I did not want to go the Nonce route, so static headers it should be. Easily
enough: implement a headers()
function in your NextJS config object and return
the headers as needed. So my implementation looked roughly like this:
headers() {
if (process.env.CSP_ENABLED) {
return [
source: '/(.*)',
headers: [
{
key: 'Content-Security-Policy',
value: `
default-src 'self' https://some-external-service;
connect-src 'self' ${process.env.API_GATEWAY_URL};
`.replace(/\n/g, '');
}
]
]
}
}
The actual implementation is more complex than that, but you get the gist. The function supports disabling the headers based on some configuration variable. This allows me to deploy the same container image to different environments (e.g. DEV and PROD) and have it return the correct headers.
Tested it locally, CSP_ENABLED=true
, I see headers, CSP_ENABLED=false
, the
headers are gone, everything works as expected. Push to upstream, CI pipeline
deploys to DEV aaaaand.... they're gone. OK, maybe some weird setup issue with
the load balancer in the DEV cluster? One check directly against the container
later: nope, they're really gone. Same goes when running the application in
production mode locally.
The more NextJS config-aware will already be screaming at their screens: "You
&#)&$! That's expected behavior!". Well, it wasn't for me. Reading the docs I'd
gathered, that the headers()
function gets called to get the headers for every
request. It doesn't. It gets called once at build time. Hence why my headers
were gone, because I obviously don't have CSP_ENABLED
set in the CI
environment. It worked locally in DEV mode, because every time the application
gets restarted, it is basically rebuilding itself, so any changes in the
environment during my tests did the expected thing.
The solution
The solution to the problem: go down the middleware road as documented for Nonce-based CSP headers. The documentation focuses solely on the Nonce use case (hence why I ignored it initially), but it's actually the way to go for any kind of dynamic decision about the returned headers. Even a rather simple one like deciding whether to return any or not.
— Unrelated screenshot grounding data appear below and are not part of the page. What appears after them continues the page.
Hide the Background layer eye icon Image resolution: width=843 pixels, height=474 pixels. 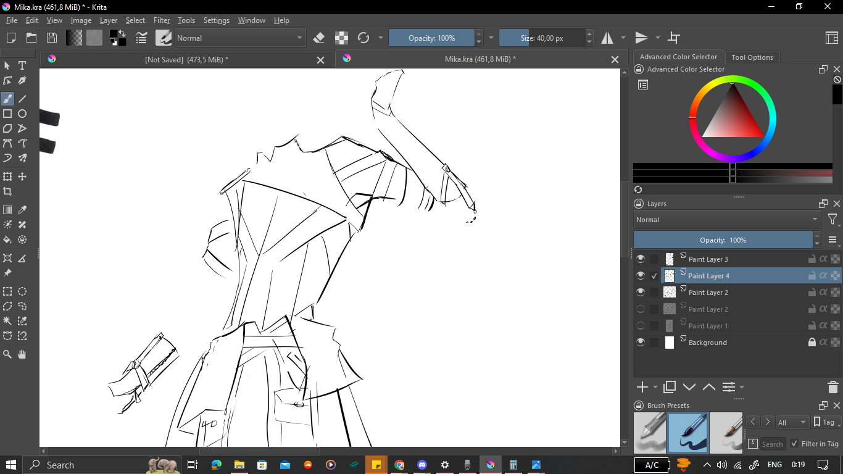click(641, 343)
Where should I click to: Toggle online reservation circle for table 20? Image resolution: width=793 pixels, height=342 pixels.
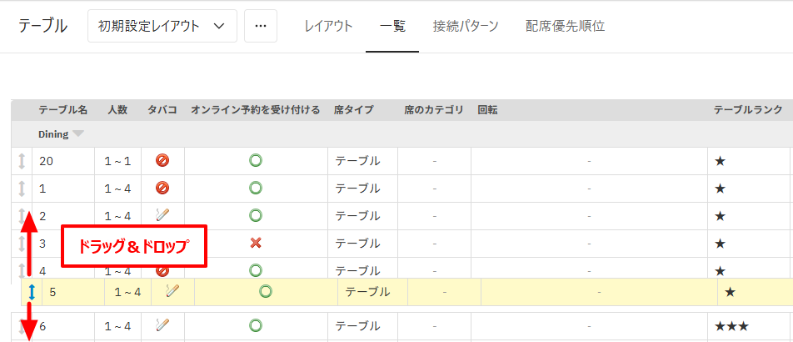pyautogui.click(x=256, y=161)
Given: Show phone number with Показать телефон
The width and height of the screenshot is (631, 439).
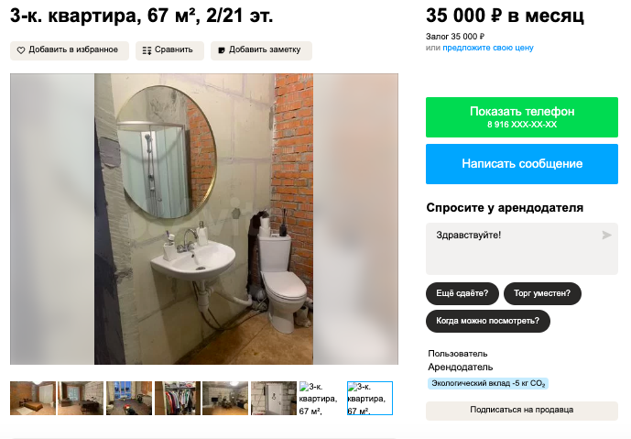Looking at the screenshot, I should tap(521, 117).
My middleware now looks like this (again: slightly more complex in real life and the value isn't recreated on every request):
export function middleware(request: NextRequest) {
const response = NextResponse.next();
if (process.env.CSP_ENABLED) {
response.headers.set(
"Content-Security-Policy",
`default-src 'self' https://some-external-service;
connect-src 'self' ${process.env.API_GATEWAY_URL};`.replace(/\n/g, ""),
);
}
return response;
}
Works like a charm. I can switch on and off my headers as needed.
There is a slight snag in the original implementation: in order to share the
header configuration between different applications, my initial idea was to
implement a JSON config containing the headers and have that mounted into the
containers via Kubernetes. Would work perfectly from next.config.js
, as this
is running on NodeJS with full access to all the APIs and everything. It
doesn't work, however, in a NextJS middleware, because those are executed in
the
Edge runtime,
which basically only supports a subset of the Web APIs plus access to
process.env
. You don't even have access to the NextJS config. You probably
could do weird workarounds like having an API route in your app, that does have
full access and returns the header configuration or even rebuild the app on
container restart to include the new headers, but the added complexity probably
is not worth it. Since I do have access to process.env
and most of the headers
are static anyway (it's basically just a handful of URLs, that get configured
through the environment), implementing the middleware in a shared library and
using it in every one of the relevant applications felt like the much, much more
straightforward way to approach things. So that's what I did in the end.